Task statement:
Print exactly the lines from the one that contains "Screen dimensions: 1200x800" through the last line of the material, both included, and leave out all pictures.

Start of Block

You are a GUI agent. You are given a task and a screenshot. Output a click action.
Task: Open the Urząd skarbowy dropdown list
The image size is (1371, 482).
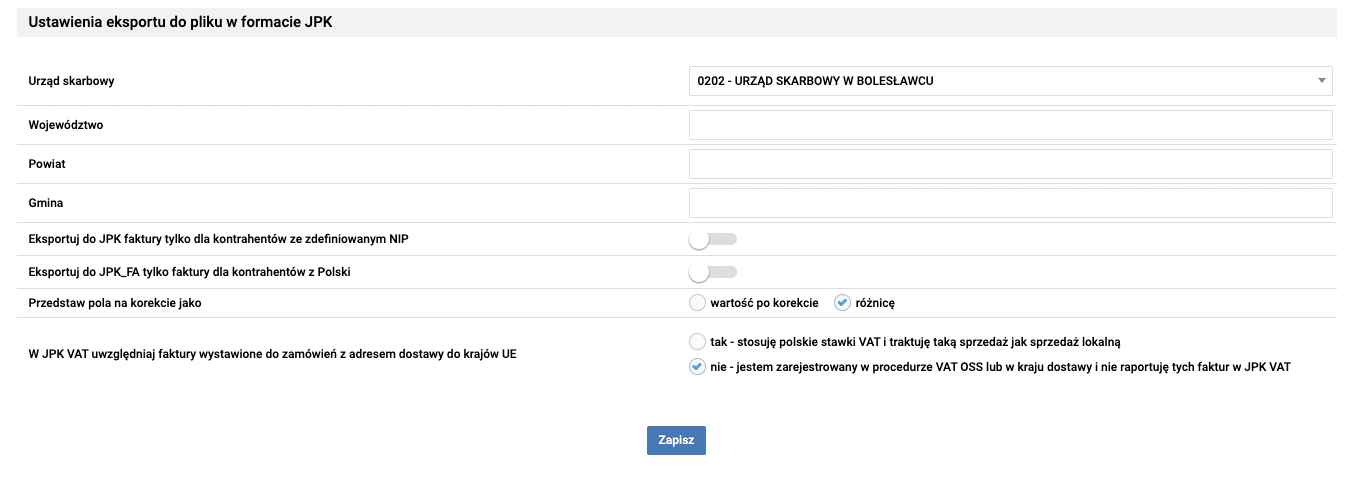(1010, 80)
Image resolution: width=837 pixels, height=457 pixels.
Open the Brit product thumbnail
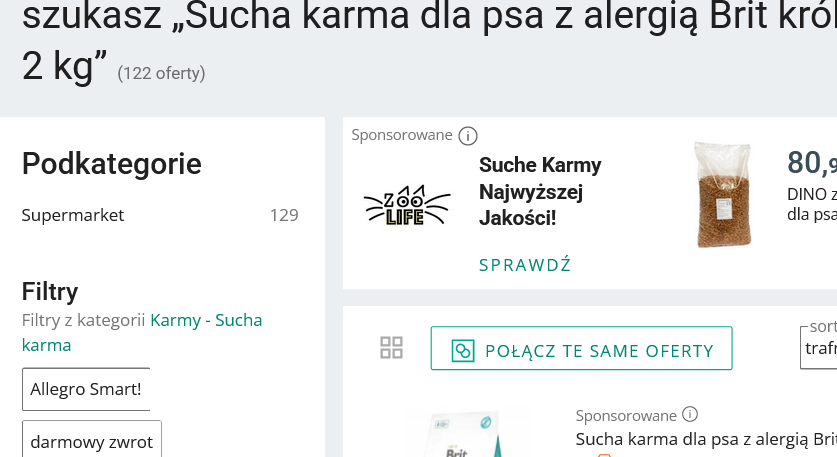455,435
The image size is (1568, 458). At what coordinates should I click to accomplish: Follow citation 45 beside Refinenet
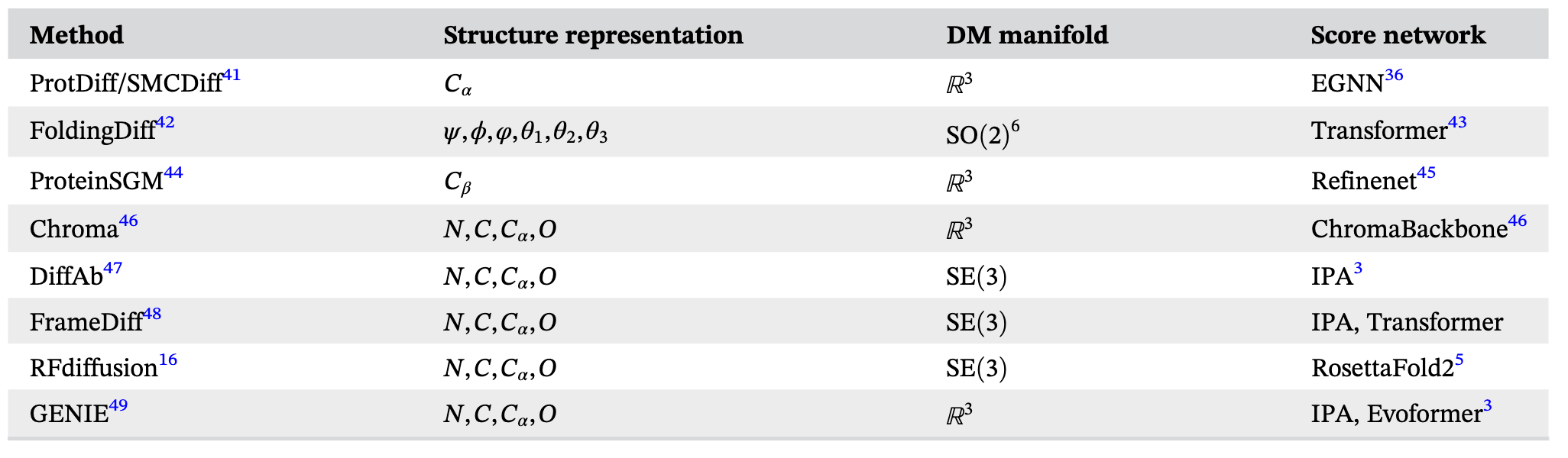click(x=1426, y=173)
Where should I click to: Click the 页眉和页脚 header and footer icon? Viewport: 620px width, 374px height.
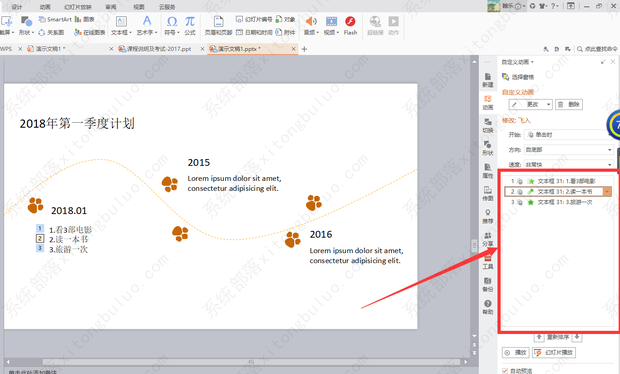click(x=218, y=25)

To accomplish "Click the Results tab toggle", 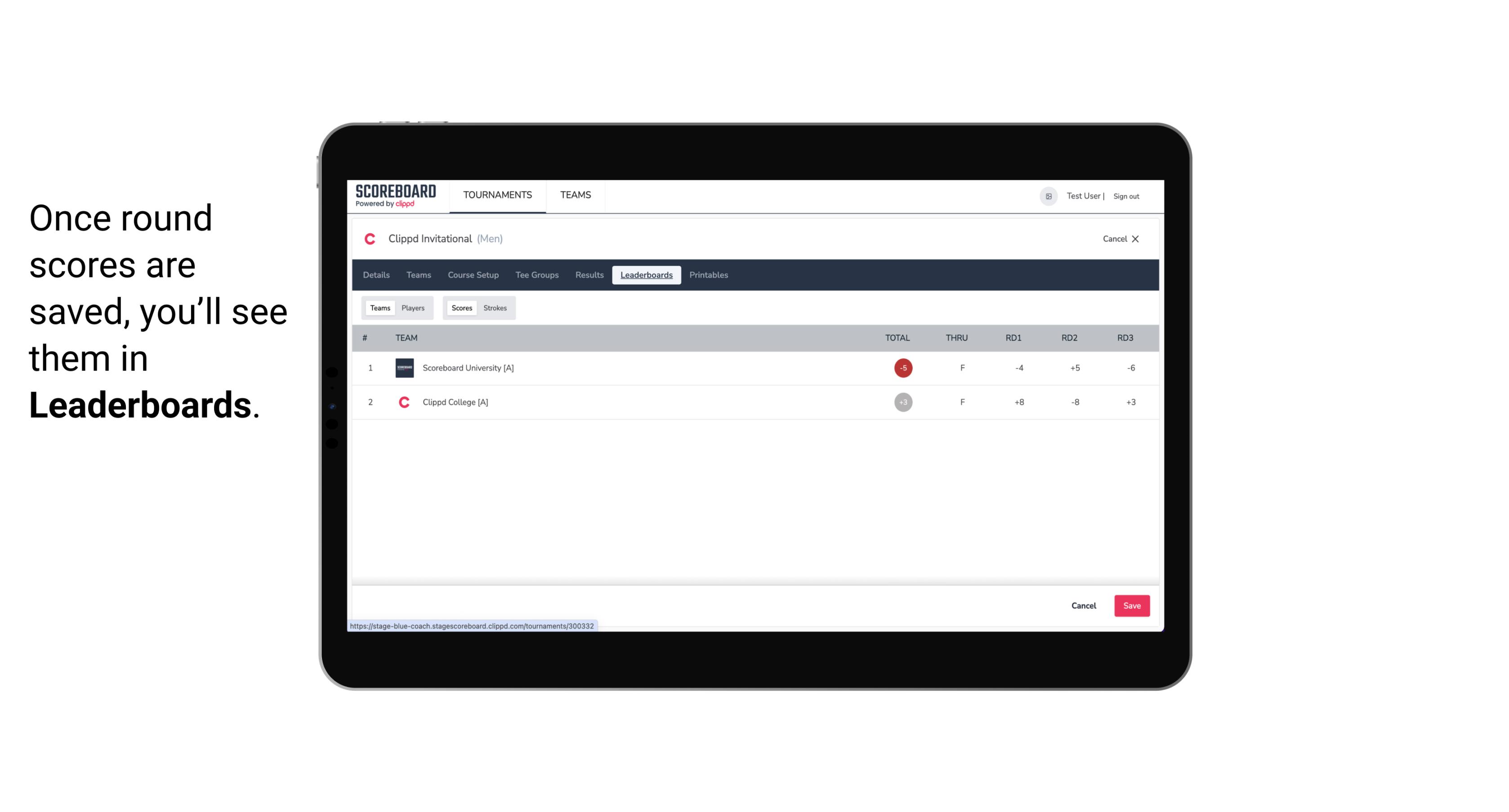I will (x=588, y=275).
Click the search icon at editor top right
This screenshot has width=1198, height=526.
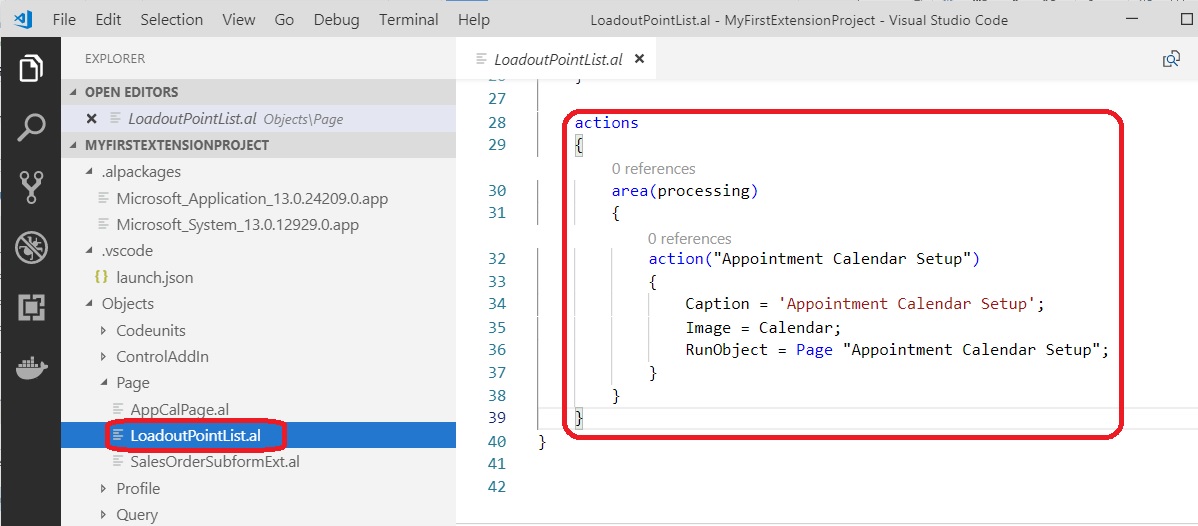coord(1171,60)
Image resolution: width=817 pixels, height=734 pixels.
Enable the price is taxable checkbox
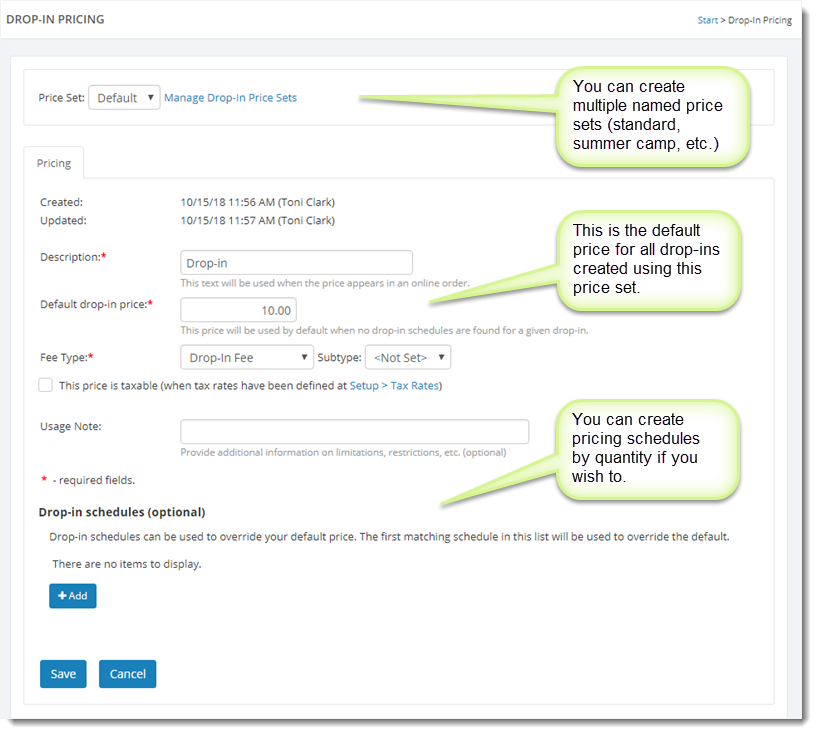coord(45,385)
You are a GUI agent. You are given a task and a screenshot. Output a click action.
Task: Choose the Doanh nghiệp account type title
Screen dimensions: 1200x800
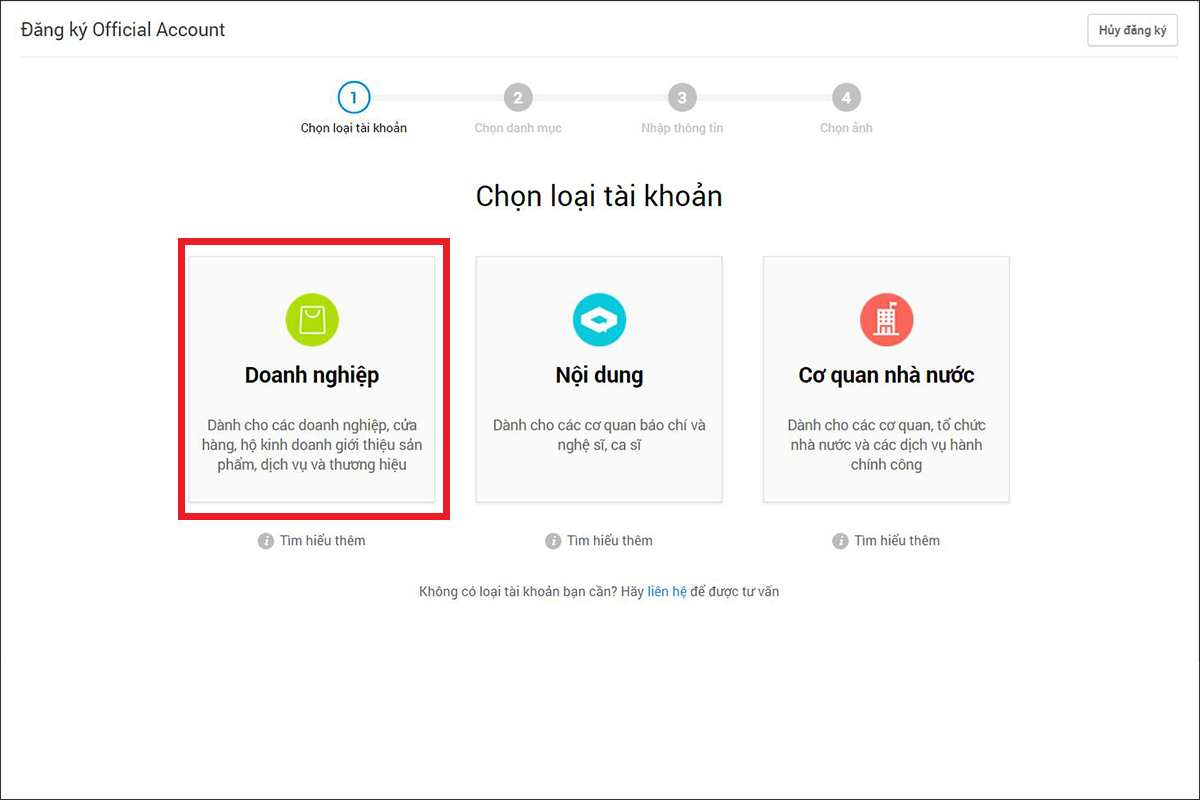coord(312,377)
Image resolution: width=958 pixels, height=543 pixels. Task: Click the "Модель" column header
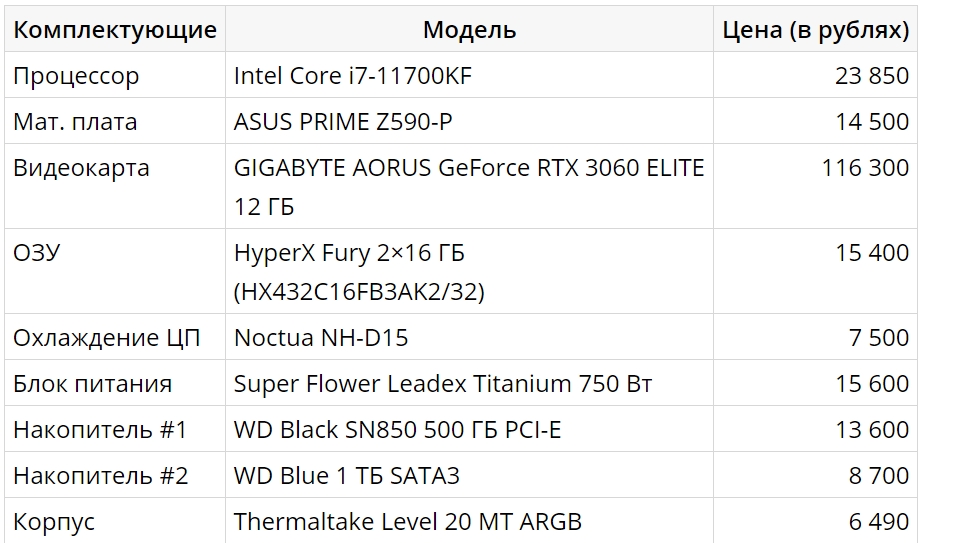(x=469, y=30)
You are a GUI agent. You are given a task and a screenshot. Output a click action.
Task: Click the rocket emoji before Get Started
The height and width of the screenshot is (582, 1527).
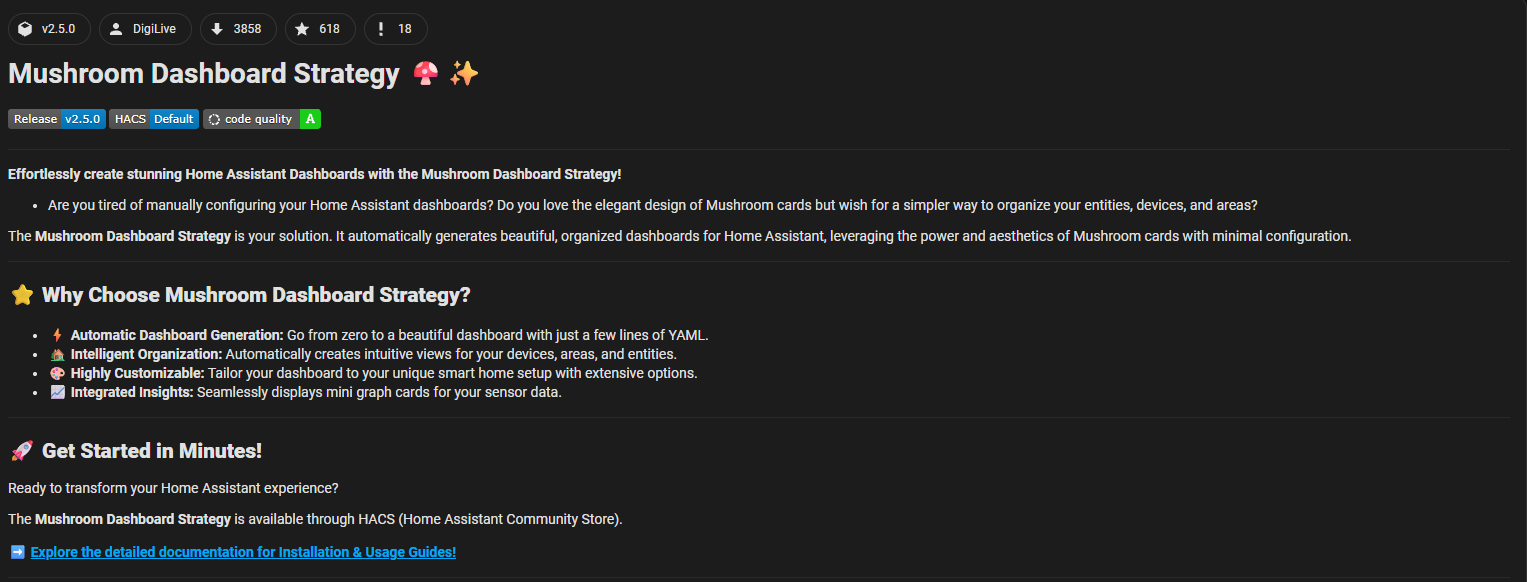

End of Block

Problem solution:
Screen dimensions: 1200x800
coord(312,377)
Image resolution: width=958 pixels, height=543 pixels. Task: Click the "Модель" column header
(x=469, y=30)
You are a GUI agent. You are given a task and a screenshot. Output a click action.
Task: Click the rocket emoji before Get Started
The height and width of the screenshot is (582, 1527).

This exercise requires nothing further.